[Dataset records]
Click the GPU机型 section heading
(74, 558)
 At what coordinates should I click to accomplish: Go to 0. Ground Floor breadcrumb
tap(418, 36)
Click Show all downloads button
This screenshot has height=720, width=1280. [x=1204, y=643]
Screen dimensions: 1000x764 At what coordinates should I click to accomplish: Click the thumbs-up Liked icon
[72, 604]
--
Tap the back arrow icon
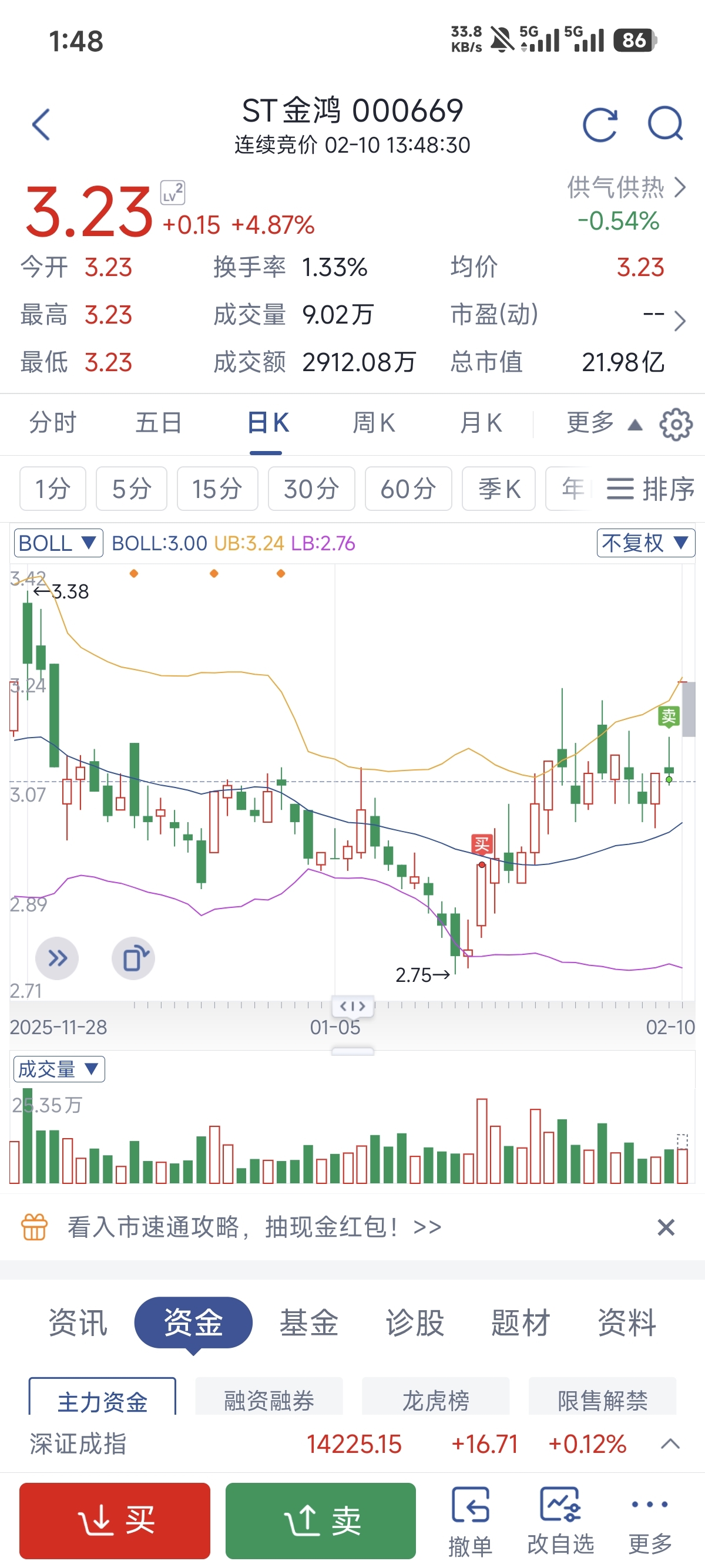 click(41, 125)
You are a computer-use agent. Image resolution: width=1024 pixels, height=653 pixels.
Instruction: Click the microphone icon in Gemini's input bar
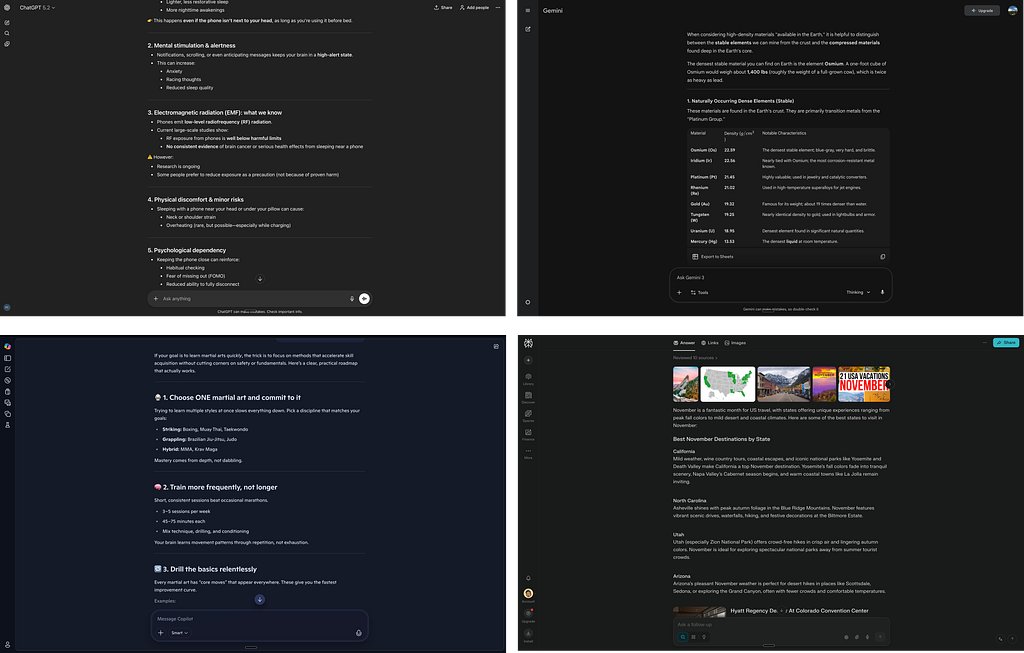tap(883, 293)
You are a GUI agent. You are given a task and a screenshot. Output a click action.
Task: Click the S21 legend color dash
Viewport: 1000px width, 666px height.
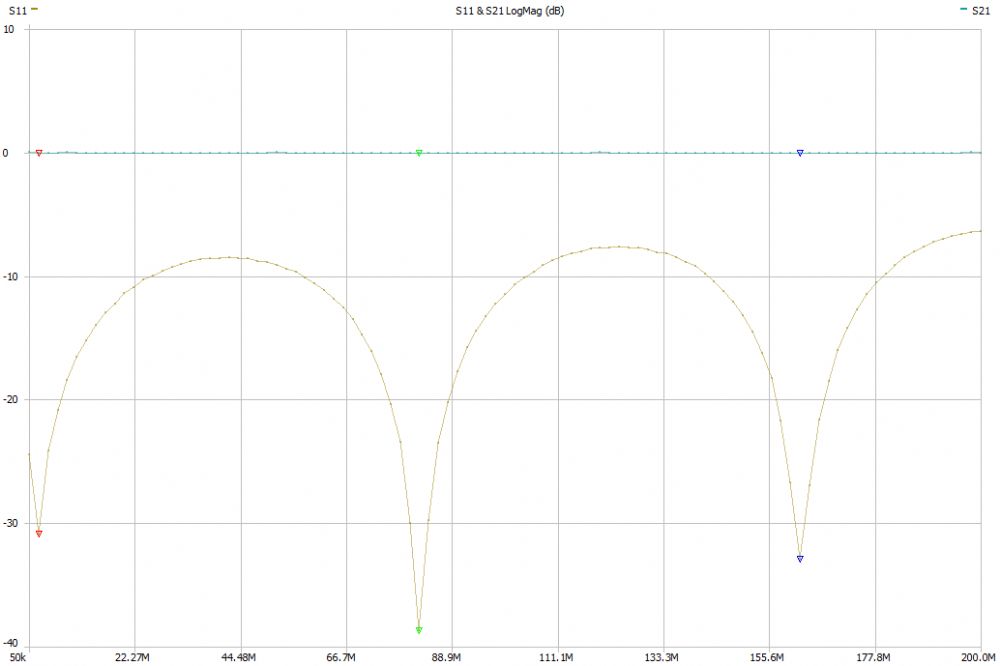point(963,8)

Task brief => Among the entries above, find the line with "You are a computer-use" and repeat exactly from there through the line with "Task: Click the S21 legend color dash", leaving out the pictures.

Answer to this task =>
You are a computer-use agent. Image resolution: width=1024 pixels, height=653 pixels.
Instruction: Click the microphone icon in Gemini's input bar
tap(883, 293)
You are a GUI agent. You are given a task and a screenshot. Output a click action.
Task: Click the S21 legend color dash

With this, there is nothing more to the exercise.